A scuffle immediately followed, and several random shots were exchanged. In a very short space, the Americans were victorious, having secured the five British officers. Young Joinly had thrown the captain upon the floor, where he held him fast till the rest were mastered. Finding it idle to resist, the British officers submitted to their fate, and were permitted to rise. The captain was then commanded to prepare immediately to depart, and the rest were tied, hand and foot, and left separate from each other in the different rooms of the house.

Having secured the chief object of their expedition, Joinly and his party made a hasty retreat, knowing that the alarm would soon be communicated to the troops stationed in the vicinity. Taking a course which led around the head of the bay, they made their way to the sheltered spot where their little sloop was anchored.

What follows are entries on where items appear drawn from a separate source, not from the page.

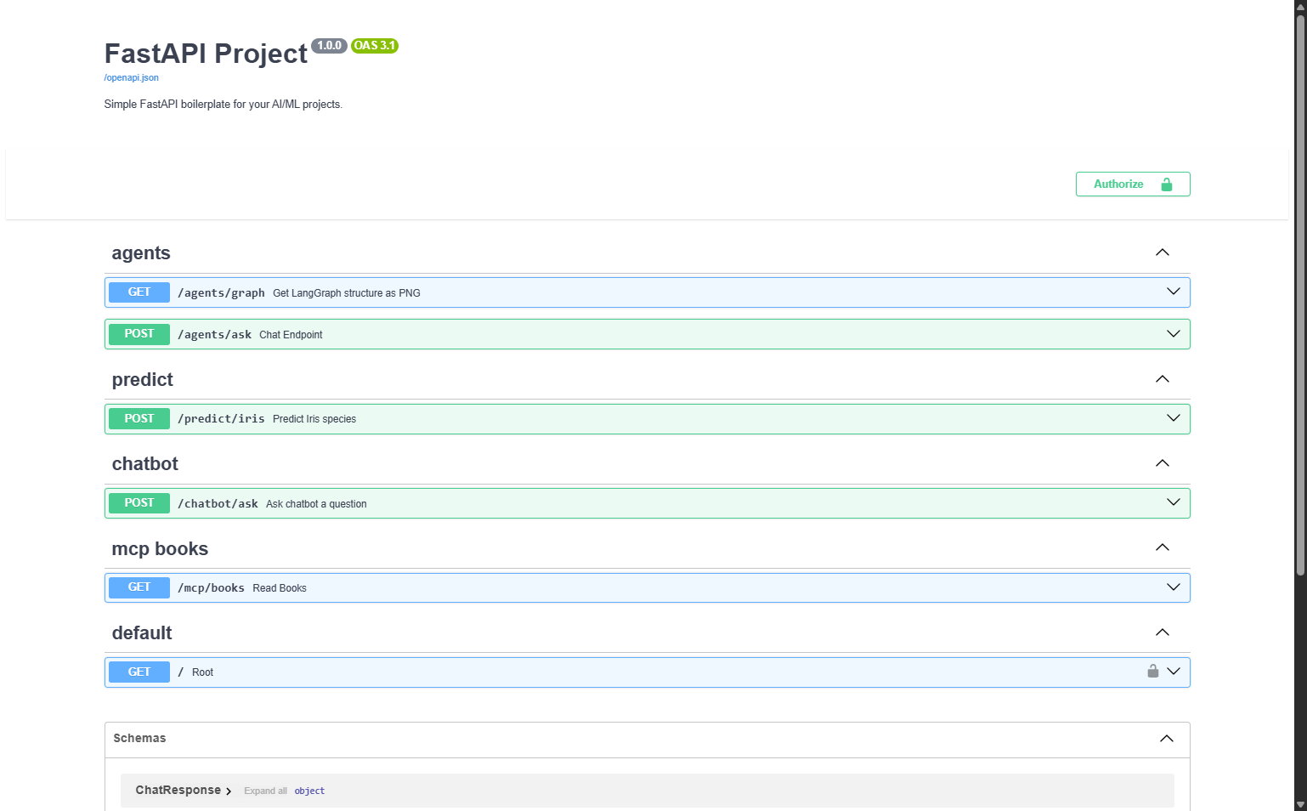The image size is (1307, 811).
Task: Click the padlock icon inside the Authorize button
Action: click(1168, 184)
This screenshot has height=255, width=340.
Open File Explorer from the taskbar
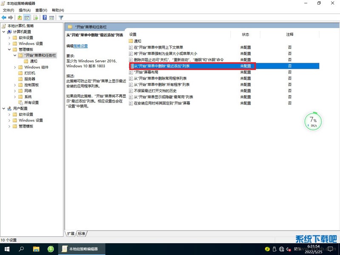pyautogui.click(x=36, y=249)
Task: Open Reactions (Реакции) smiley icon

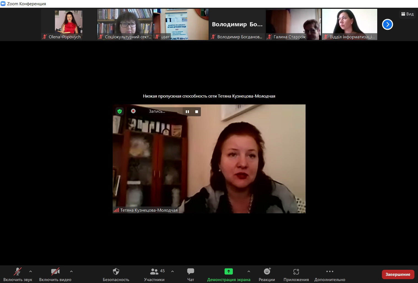Action: 267,272
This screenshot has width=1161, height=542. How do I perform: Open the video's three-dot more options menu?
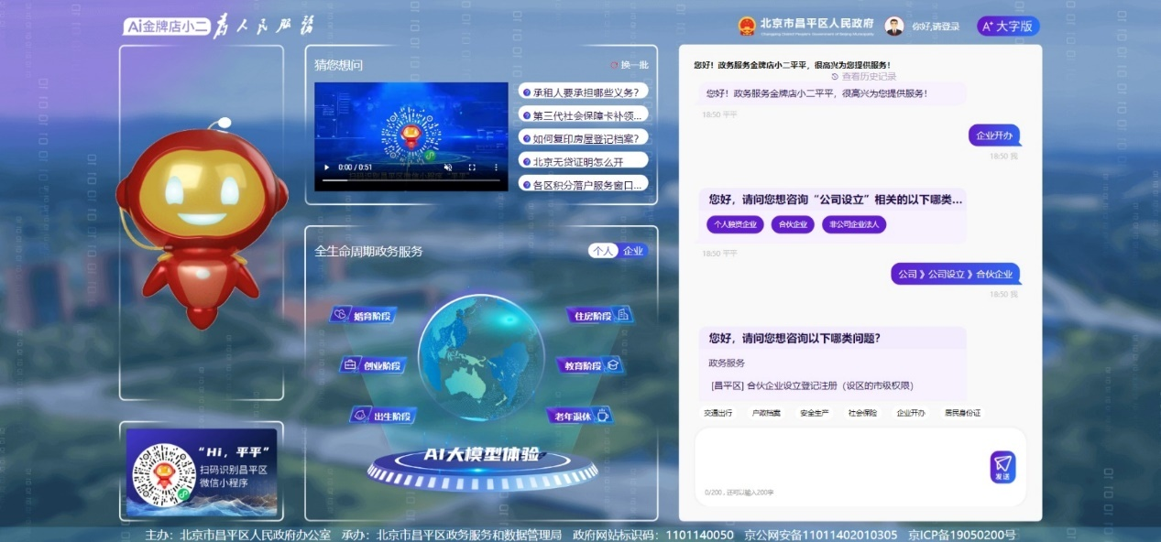[x=497, y=168]
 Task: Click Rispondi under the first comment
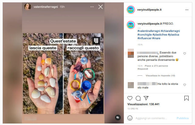point(142,69)
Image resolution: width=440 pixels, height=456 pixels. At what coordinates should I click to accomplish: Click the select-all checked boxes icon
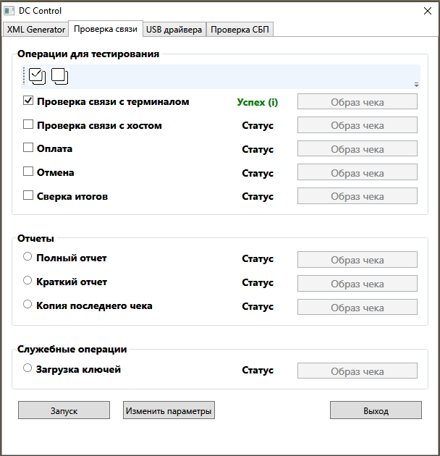click(x=37, y=75)
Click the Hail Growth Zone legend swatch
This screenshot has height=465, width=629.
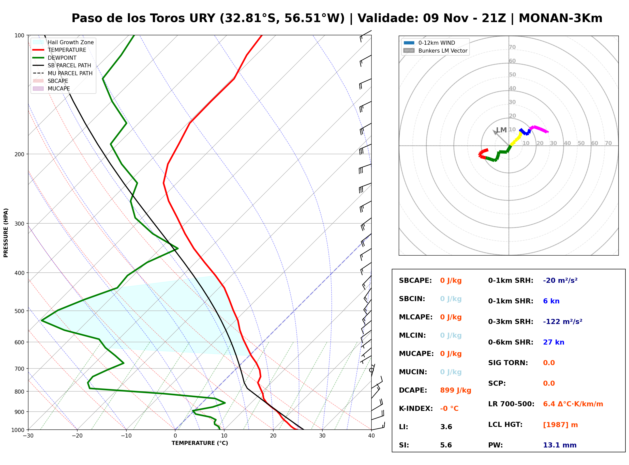[38, 42]
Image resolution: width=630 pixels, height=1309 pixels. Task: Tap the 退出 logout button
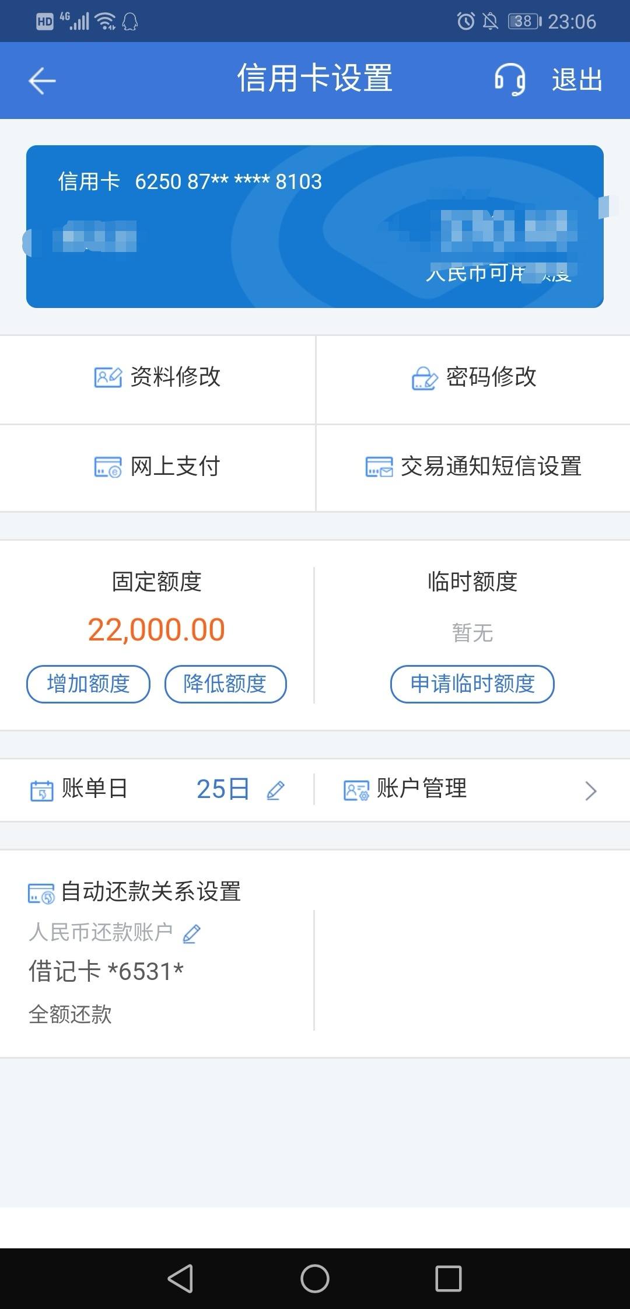tap(577, 80)
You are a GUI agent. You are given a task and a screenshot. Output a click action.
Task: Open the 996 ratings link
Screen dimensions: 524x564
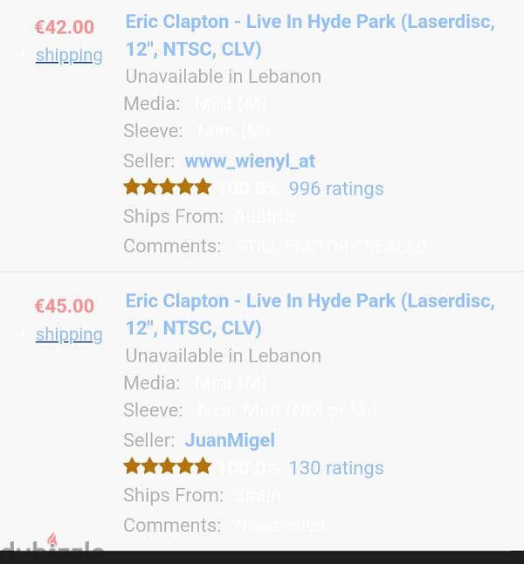336,189
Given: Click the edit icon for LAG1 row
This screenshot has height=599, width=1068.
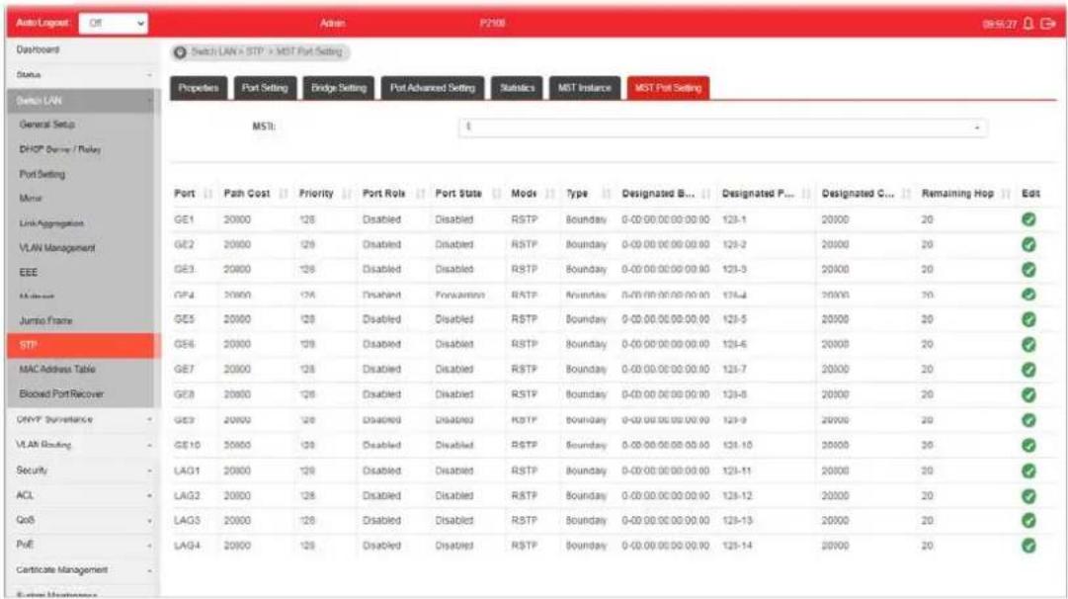Looking at the screenshot, I should pos(1028,471).
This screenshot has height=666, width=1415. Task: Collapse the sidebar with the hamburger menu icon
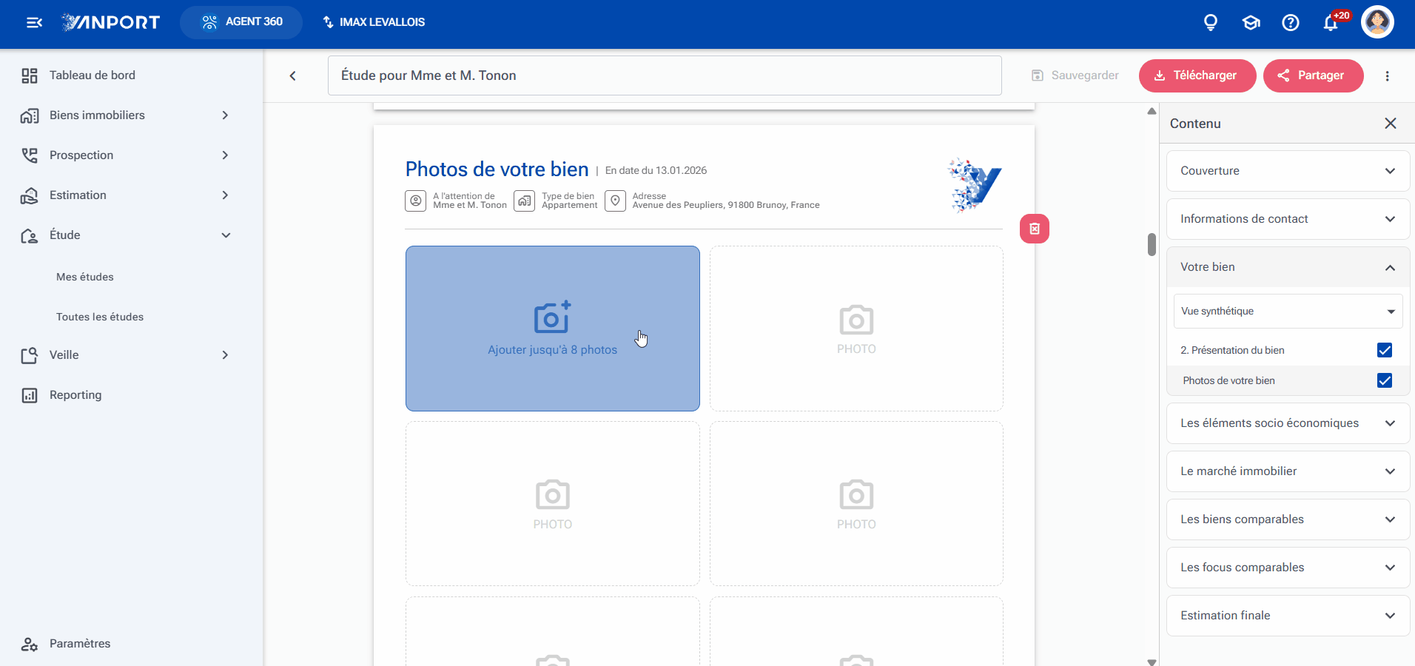coord(34,22)
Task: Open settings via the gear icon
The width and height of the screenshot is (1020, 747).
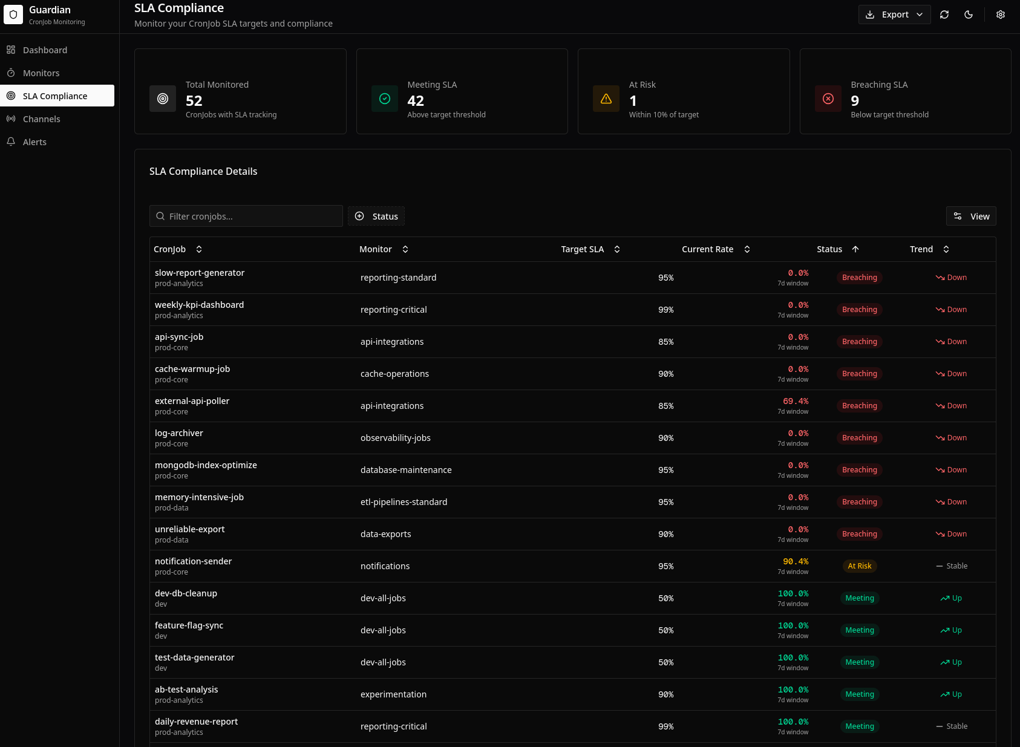Action: 1001,14
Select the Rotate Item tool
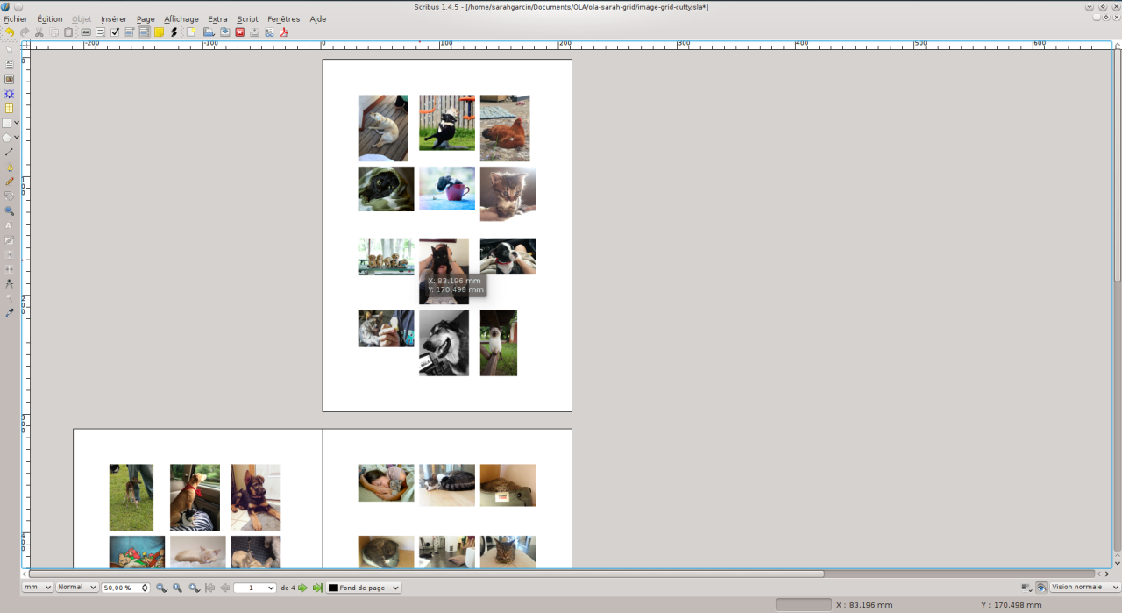Screen dimensions: 1122x613 point(10,195)
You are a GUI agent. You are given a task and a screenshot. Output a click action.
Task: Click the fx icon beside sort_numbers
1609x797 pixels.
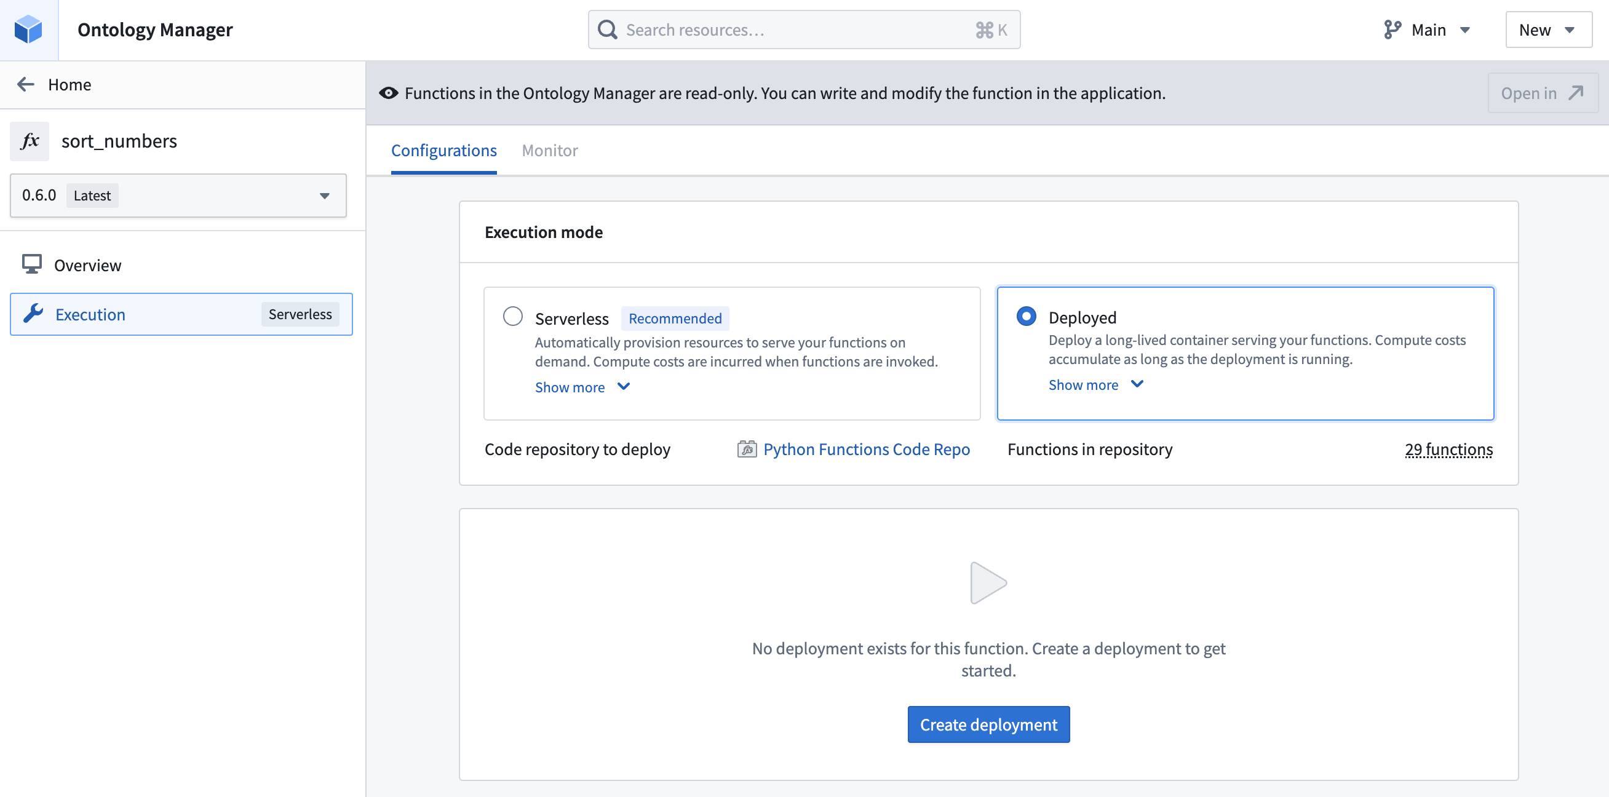click(29, 141)
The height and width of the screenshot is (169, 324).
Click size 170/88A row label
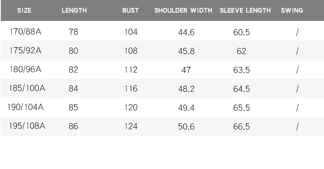[25, 32]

The gale was still raging; but, seeming not to heed it, they released her from her moorings and put her before the wind.

Keeping in to the land, they were somewhat sheltered from the gale; but still the little vessel seemed to dance like a feather upon the wave. The morning had now dawned, but the thick haze rendered it impossible to see at any great distance. As they were proceeding in their course, they saw a large vessel, scudding, like themselves, before the wind. It was not long before they also discovered that it was the Tiger, which they had supposed blown to atoms, and apparently in pursuit of them.

As soon as this idea entered the mind of young Joinly, he stretched a little more out from the land and hoisted an additional sail. “We will give him a chase,” said he, “and we will see which shall have the best of it. Hurl-gate is five miles ahead, and we will try which shall get through it first.”

The men on board the boat had now become so accustomed to the authority of young Joinly, that they offered no opposition to this wild and perilous suggestion; but, taking their several stations, each man well performed his part, and the sloop, shivering in every plank and seeming to partake of the excitement, skimmed like a sea-gull over the water. The two vessels proceeded steadily for some time, but it was at last obvious that the Tiger was gaining upon the sloop.

The captain, who had watched the whole of the proceeding with intense interest, now spoke and said to Joinly, “Young man, you had better give it up; you’ll soon be riddled with her shot.”

“Look yonder,” said Joinly, in reply, pointing forward; “do you see the water boiling in yonder whirlpool like a pot?”

“I do, I do!” said the captain, his countenance assuming a look of the utmost anxiety.

“That is Hurl-gate!” said the youth. “We shall pass it in safety; but, if the Tiger proceed five hundred fathoms more, her escape is impossible, and her doom certain.”

A general silence now prevailed, during which the sloop passed safely through the tumbling eddies of the whirlpool. The frigate continued on her track, and in a few moments she struck upon the rocks. This circumstance was immediately noticed on board the sloop, and a general shout of triumph rang through the air.